Seema Flower
Founder and Managing Director, Blind Ambition
An energetic, engaging and passionate Disabilities and Visual Awareness expert, Seema Flower thinks strategically and acts tactically. She founded Blind Ambition with the aim to create inclusivity and is still its Managing Director.
Registered blind since she was nine years old, Seema has built a successful chain of businesses and property portfolio, developed resilience and a unique gift for inspiring others through the many challenges she has overcome daily over the past four decades of living with blindness. In recognition of her achievements, she won London 2018 Venus Awards, ‘Inspirational Woman of the Year’.

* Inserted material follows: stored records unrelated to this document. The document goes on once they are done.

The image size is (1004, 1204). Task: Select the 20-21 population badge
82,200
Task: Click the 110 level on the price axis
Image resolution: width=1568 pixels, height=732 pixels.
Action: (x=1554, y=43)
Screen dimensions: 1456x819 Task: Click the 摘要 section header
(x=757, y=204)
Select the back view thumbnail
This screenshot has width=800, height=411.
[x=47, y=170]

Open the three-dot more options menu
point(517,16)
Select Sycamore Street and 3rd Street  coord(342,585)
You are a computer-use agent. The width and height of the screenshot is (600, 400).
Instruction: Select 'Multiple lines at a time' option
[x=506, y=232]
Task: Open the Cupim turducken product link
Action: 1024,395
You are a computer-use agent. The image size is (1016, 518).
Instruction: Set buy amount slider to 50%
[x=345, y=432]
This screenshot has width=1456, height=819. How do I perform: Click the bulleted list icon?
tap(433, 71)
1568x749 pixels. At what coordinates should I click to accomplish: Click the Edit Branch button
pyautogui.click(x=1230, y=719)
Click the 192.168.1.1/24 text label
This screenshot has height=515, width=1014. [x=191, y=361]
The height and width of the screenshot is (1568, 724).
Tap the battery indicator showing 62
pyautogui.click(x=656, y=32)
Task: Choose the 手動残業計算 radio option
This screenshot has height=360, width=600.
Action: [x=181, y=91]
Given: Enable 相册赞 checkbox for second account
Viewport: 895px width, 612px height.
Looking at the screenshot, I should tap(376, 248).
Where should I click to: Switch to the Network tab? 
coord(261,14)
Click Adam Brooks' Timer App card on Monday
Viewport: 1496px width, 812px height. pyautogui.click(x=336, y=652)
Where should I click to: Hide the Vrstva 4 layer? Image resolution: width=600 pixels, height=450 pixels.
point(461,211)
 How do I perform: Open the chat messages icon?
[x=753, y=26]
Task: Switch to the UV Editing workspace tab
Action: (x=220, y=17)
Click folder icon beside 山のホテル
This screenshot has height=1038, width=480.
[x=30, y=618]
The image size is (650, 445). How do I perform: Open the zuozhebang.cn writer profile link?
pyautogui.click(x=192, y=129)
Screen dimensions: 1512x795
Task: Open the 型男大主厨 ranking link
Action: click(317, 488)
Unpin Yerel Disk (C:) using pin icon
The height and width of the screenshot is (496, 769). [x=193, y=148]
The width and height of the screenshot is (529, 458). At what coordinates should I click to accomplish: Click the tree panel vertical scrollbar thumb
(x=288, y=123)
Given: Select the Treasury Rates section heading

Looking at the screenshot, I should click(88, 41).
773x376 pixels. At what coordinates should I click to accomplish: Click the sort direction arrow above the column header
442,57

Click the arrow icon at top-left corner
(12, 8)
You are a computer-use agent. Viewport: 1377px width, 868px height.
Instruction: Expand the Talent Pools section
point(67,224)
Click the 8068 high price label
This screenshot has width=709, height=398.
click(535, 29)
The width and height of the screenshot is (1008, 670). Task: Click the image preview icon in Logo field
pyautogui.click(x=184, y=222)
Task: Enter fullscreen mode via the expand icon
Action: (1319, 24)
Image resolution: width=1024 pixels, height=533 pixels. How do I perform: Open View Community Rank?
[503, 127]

During the Covid-19 pandemic, Seema adapted and developed a series of free zoom webinars supporting the disabled community. For more than 25 years, she has delivered successful training and projects for leading institutions which have yielded desired outcomes. These accomplishments helped her gain relevant experience in training which has been transferred into various settings. For example, she has raised awareness by delivering disability training and visual awareness to various organisations – making businesses disability confident and inclusive. She also empowers vulnerable young people in prisons to reach their full potential in spite of the constraints of being incarcerated.
Seema is an inspirational and experienced professional, advocate and disability rights champion who has enthused many people to achieve their full ambition and potential through telling her own story. Seema and her daughter appeared on Sky News Sunrise promoting her campaign – ‘Stop texting, hang up and put your phone away’, aimed at pedestrians so they stop tripping over her long cane and wheelchair users.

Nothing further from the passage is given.